The polarised contest on 6th June was fought by two very different candidates. On the left was Pedro Castillo, a former teacher and union leader from Peru’s Andean region. On the right was Keiko Fujimori, daughter of Alberto Fujimori, the autocrat who ruled the country from 1990 to 2000 and is serving 25 years in prison for kidnap and murder. Animosity is never far away in Latin American politics—but this time it felt especially close, both because of Fujimori’s background and because Castillo, who is of indigenous origin, would be the first Peruvian president unconnected to the country’s elite.
Scared by Fujimori’s campaign—which characterised Castillo and his “Marxist-Leninist” Free Peru party as liable to lead the country into Venezuelan-style ruin—the wealthiest regions along the coast and in Lima swung decisively for her Popular Force. The poorer Andean and southern regions—home to most of Peru’s indigenous peoples, who comprise a quarter of the population—voted, as usual, for the left. Neither candidate inspired much hope for the future. The election “showed the failure of our political class,” Peruvian political scientist Zaraí Toledo told me. “It was very poor in proposals, but rich in fear. Candidates mainly said, ‘vote for me because I am less bad than the other.’”
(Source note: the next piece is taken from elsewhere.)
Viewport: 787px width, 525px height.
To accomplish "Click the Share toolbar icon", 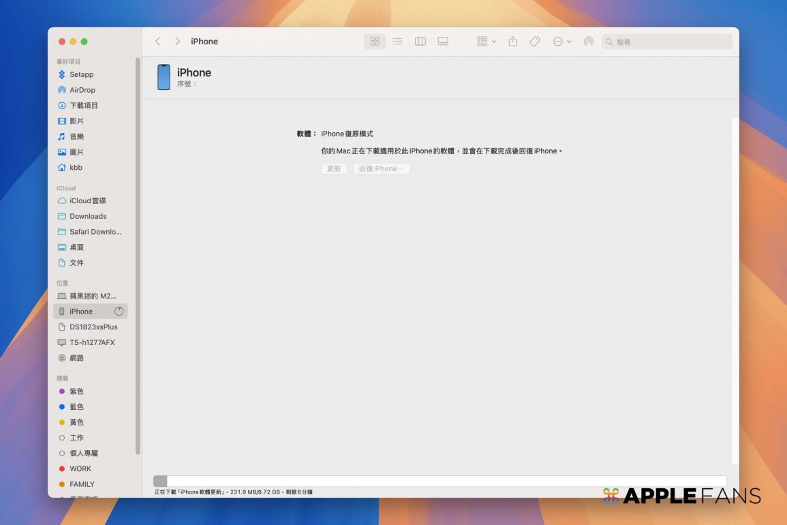I will pos(513,42).
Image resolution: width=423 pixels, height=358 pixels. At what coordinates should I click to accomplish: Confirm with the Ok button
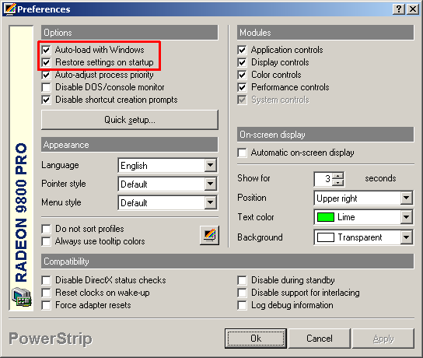(256, 339)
After all ballots were counted, Castillo led the popular vote by less than 1 per cent. But Fujimori and her party have since claimed fraud, demanding Peru’s electoral tribunal review ballots and scrap supposedly dubious votes—which are, conveniently, clustered in the rural areas dominated by Castillo. With an absolute gap of only 44,000 votes, any change to the count could prove decisive.
To anyone who watched Donald Trump’s non-concession in the US, a lot of this will be familiar. “The problem is that months—if not years—of disinformation by far-right channels has created a landscape where people don’t know what’s true anymore,” the historian José Ragas told me. “There’s absolutely no evidence that there was fraud.” This view is upheld by international observers, who have praised Peru’s electoral authorities for running a transparent, clean and fair election. The US State Department described the process as a “model of democracy.”
But Fujimori has a lot to lose if her defeat is confirmed. She has been accused of money laundering and running a criminal organisation, and if convicted would face a 30-year prison sentence. Had she won the election, the investigation against her would have been suspended throughout her five-year term.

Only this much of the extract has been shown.